[Top][All Lists]

[Date Prev][Date Next][Thread Prev][Thread Next][Date Index][Thread Index]

Re: Evolution & optimization of the module system

From: Ludovic Courtès
Subject: Re: Evolution & optimization of the module system
Date: Mon, 26 Feb 2007 22:15:06 +0100
User-agent: Gnus/5.110006 (No Gnus v0.6) Emacs/21.4 (gnu/linux)


Kevin Ryde <address@hidden> writes:

> If that's true you'll have to start from the beginning again,
> everyone's eyes glaze over at "1000 modules".

Quoting the original message in this thread:

  An application of mine [1], although it modifies `the-scm-module' at
  run-time, requiring 40 modules to re-process duplicates, has its
  execution time reduced by 8% (on a run that loads around 100 modules).
  The whole test suite runs about 10% faster with the modified version
  (although it has a larger `modules.test').  So it seems to be beneficial
  performance-wise.  I'd be happy if people could try it out with other
  applications (e.g., Lilypond ;-)) and measure the difference it makes.

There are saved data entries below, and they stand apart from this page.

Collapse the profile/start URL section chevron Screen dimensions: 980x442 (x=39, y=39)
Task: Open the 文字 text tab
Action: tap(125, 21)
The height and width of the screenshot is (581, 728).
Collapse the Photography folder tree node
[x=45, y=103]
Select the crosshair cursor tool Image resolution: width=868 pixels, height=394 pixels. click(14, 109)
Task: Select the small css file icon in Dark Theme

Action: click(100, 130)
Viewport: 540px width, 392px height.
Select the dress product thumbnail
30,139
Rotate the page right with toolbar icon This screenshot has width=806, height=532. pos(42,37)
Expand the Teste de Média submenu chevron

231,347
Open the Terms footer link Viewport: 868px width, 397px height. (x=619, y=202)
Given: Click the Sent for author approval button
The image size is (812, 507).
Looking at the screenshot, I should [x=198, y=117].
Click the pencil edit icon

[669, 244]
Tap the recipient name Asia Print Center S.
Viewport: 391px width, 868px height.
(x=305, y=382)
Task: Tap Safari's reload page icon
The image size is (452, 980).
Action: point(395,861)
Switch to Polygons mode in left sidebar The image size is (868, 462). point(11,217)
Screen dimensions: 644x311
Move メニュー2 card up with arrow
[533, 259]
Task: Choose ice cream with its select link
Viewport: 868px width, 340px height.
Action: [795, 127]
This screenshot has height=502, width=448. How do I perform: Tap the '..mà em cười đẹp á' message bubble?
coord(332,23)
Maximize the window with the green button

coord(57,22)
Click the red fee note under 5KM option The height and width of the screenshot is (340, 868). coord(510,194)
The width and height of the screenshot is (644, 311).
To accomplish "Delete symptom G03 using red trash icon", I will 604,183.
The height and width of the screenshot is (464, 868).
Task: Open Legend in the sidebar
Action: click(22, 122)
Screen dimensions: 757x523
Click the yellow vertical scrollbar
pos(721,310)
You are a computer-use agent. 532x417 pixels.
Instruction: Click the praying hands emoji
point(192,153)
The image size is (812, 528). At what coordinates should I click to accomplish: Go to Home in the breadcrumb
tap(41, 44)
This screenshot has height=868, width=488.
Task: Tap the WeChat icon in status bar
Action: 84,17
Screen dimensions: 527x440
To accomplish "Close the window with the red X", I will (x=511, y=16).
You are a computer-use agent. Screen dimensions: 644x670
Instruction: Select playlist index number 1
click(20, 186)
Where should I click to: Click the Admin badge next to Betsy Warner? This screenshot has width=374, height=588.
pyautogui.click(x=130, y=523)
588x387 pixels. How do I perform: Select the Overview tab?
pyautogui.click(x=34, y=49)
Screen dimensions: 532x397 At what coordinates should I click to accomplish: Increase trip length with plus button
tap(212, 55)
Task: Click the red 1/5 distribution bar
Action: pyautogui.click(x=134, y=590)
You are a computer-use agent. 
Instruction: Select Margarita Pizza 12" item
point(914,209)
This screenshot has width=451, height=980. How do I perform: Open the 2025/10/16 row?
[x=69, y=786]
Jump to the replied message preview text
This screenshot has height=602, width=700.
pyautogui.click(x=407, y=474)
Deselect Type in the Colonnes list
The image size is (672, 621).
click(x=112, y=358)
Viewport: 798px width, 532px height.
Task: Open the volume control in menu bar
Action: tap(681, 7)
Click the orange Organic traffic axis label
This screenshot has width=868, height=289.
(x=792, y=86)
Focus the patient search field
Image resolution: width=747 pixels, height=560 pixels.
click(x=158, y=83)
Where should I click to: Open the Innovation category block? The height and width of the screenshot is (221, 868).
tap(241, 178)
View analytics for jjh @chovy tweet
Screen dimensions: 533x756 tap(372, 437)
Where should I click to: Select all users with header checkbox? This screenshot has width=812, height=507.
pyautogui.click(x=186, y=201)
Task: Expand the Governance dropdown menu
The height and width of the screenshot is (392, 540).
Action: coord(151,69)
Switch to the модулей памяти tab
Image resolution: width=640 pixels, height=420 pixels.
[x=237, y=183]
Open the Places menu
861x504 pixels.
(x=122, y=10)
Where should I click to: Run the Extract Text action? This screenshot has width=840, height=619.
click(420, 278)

Note that the two measurements are on whole application execution time
(none of them is long-running, though).  So 8%-10% is pretty good given
that the changes are expected to be beneficial only at initialization
time, i.e., before all duplicates have been processed and all variables
have been memoized.

So, once again, if people could make similar measurements with other
applications, that'd be really great.  :-)

>> From a performance viewpoint, the question is: how can we
>> provide the fastest variable lookup and duplicate binding detection,
>> i.e., using what data structures and algorithms?
> There's no need to think too hard about the data until the innermost
> code dealing with them is in C.

If I understood correctly, I think I disagree.  Writing in C or assembly
doesn't free from choosing appropriate algorithms.  An algorithm that is
not scalable is not scalable, whether it is implemented in C or not.

> I guess the general problem is sets of names to be combined and looked
> up with certain precedence.  I can't see anything much to help that
> without using quite a bit of extra memory (which of course is bad for
> gc, and bad for the system generally because it's unshared).

Yes, there may be a space-time tradeoff.  Clearly, my patch requires
more (heap-allocated) memory.

> One possibility for duplicates would be lazy checking, only check for
> a clash when actually using a symbol.  That's sort of the prolog
> theory: don't worry now about what might never come up.  I suspect the
> total work would end up greater though.

So we'd perform duplicate checking as variables are looked up?
Interesting idea.  Then we'd completely remove `process-duplicates' and
would have an O(USES) variable lookup.

However, it may be quite R6RS-unfriendly since R6RS requires duplicates
to be detected as errors, i.e., before code is actually run (Section 6.1
of R5.92RS).

Anyway, maybe we should give it a try and compare both approaches?